%%

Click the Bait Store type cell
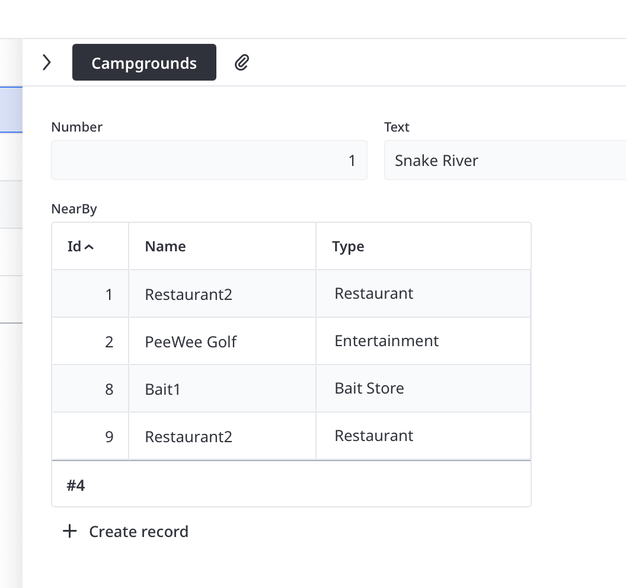 coord(369,388)
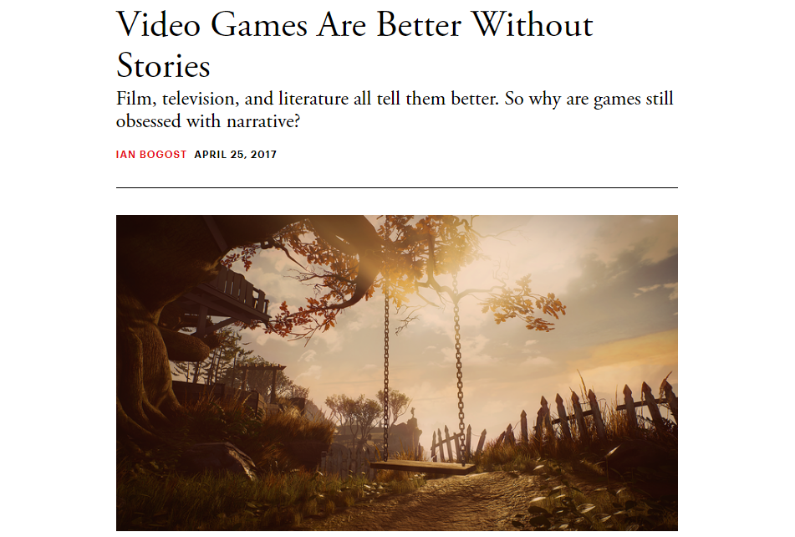795x537 pixels.
Task: Click the publication date April 25, 2017
Action: click(x=235, y=155)
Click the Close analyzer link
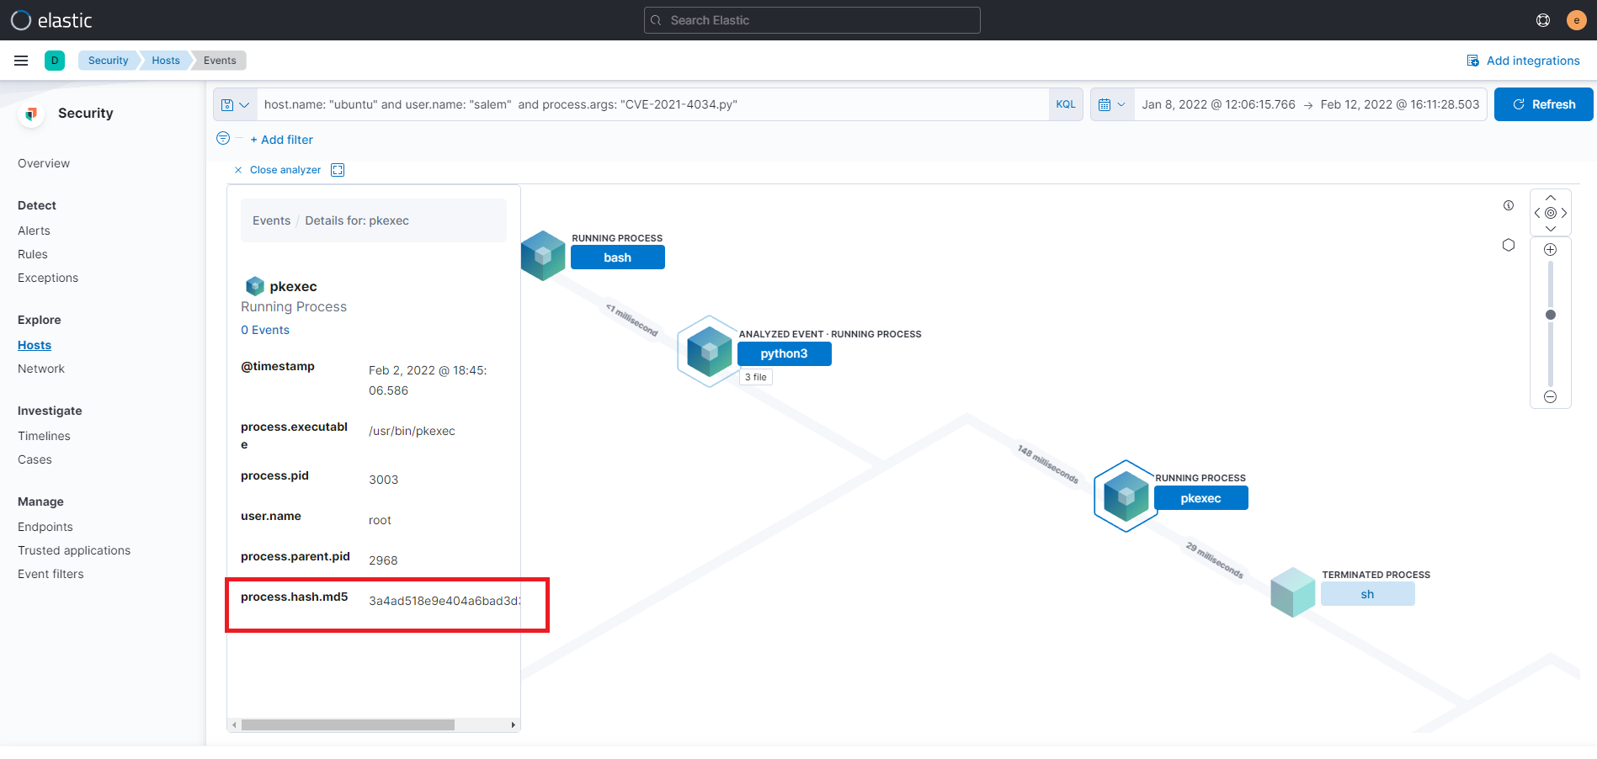 [285, 170]
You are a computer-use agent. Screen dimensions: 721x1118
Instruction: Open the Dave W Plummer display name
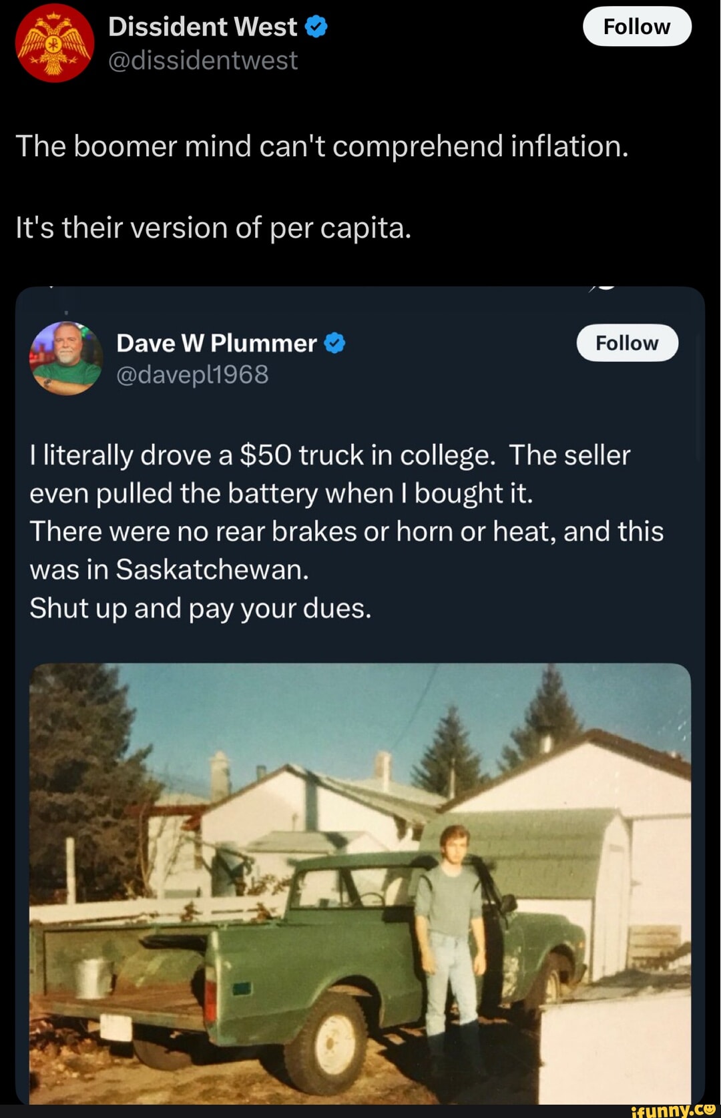coord(216,343)
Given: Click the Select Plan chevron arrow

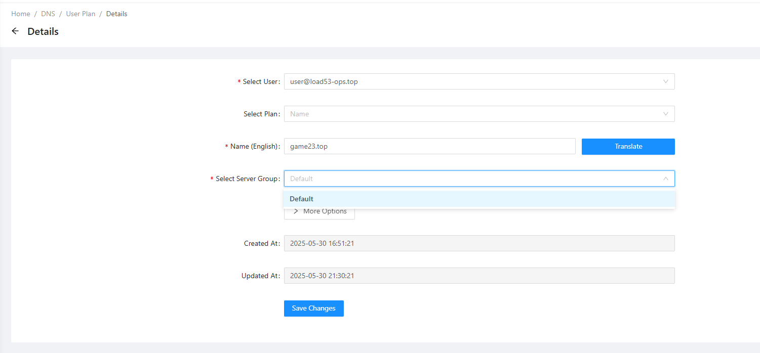Looking at the screenshot, I should click(665, 114).
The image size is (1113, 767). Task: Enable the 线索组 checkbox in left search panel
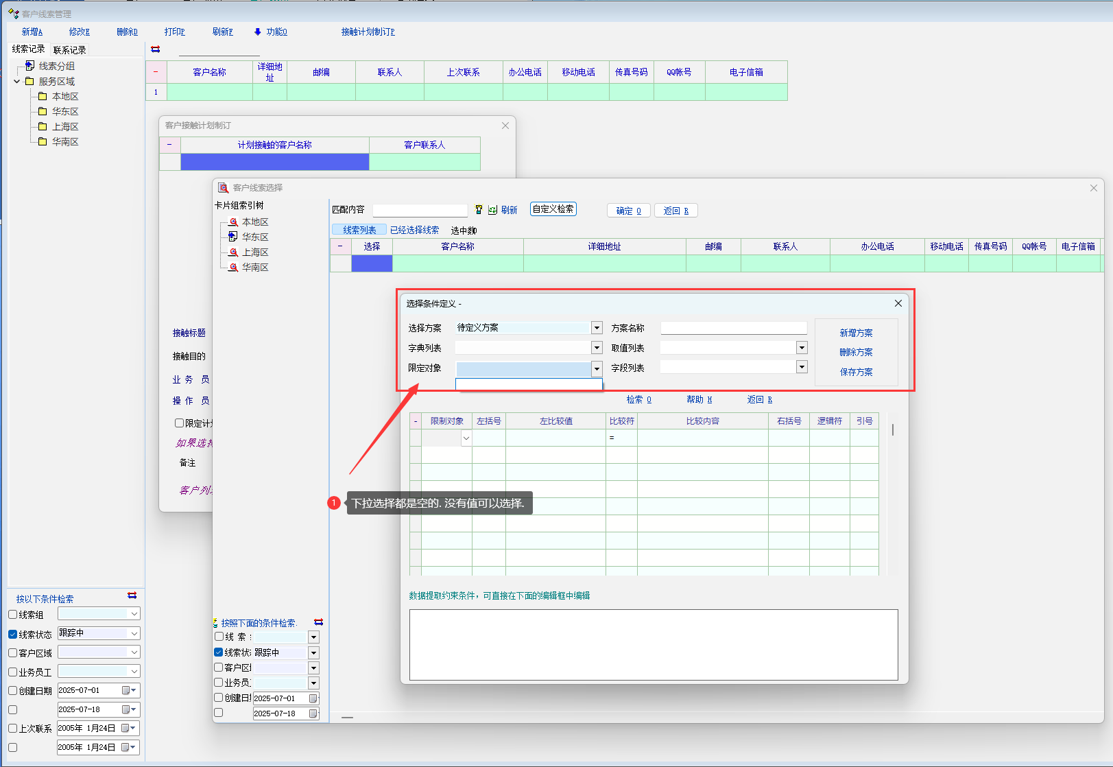[13, 615]
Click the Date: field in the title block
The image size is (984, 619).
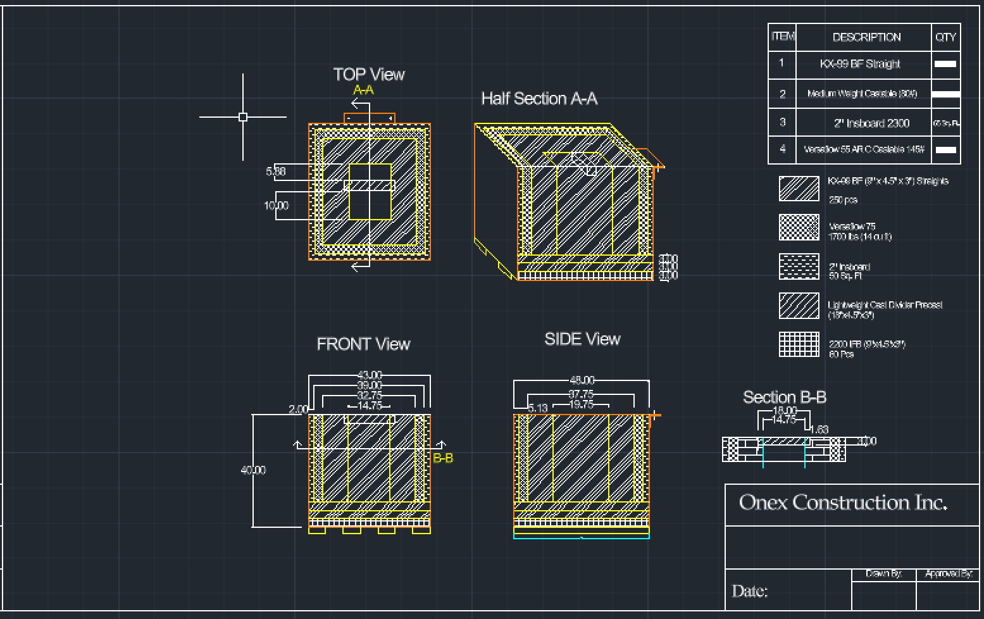[750, 591]
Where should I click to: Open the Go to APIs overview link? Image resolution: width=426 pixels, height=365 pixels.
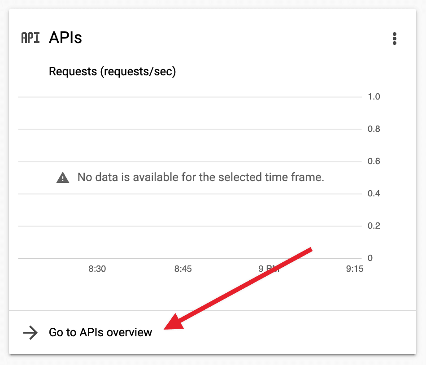[x=100, y=333]
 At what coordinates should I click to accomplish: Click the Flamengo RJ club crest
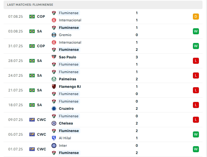[x=54, y=87]
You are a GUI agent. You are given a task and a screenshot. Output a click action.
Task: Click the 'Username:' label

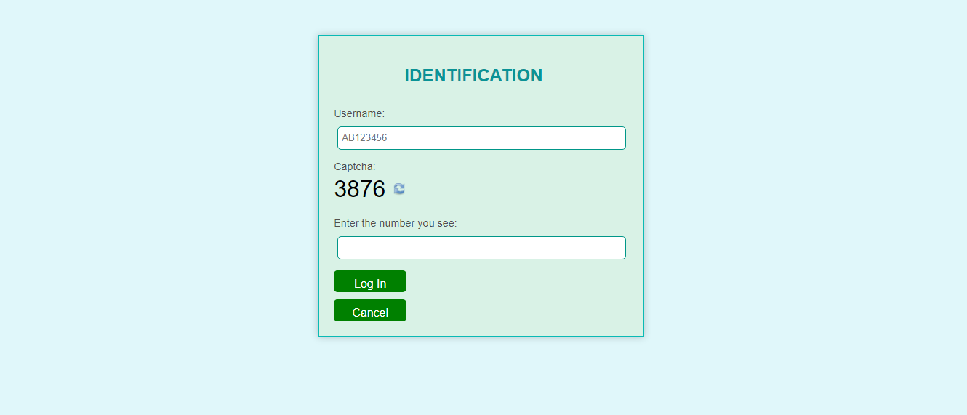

%%

■ TASK DETAILS:
Exact copy required, pictures excluded: the lines from the one holding "Click the Close analyzer link" through the last line of the data, both ends included.

■ ANSWER TO THIS PROBLEM:
Click the Close analyzer link
 [285, 170]
You are a computer-use agent. Screen dimensions: 721x1118
Instruction: Open the Dave W Plummer display name
coord(216,343)
Given: Click the Select Plan chevron arrow

Looking at the screenshot, I should click(665, 114).
The image size is (1113, 767). Task: Enable the 线索组 checkbox in left search panel
[13, 615]
Click the Date: field in the title block
The image size is (984, 619).
[750, 591]
Where should I click to: Open the Go to APIs overview link? Image resolution: width=426 pixels, height=365 pixels.
[x=100, y=333]
 At what coordinates should I click to accomplish: Click the Flamengo RJ club crest
[x=54, y=87]
You are a GUI agent. You are given a task and a screenshot. Output a click action.
Task: Click the 'Username:' label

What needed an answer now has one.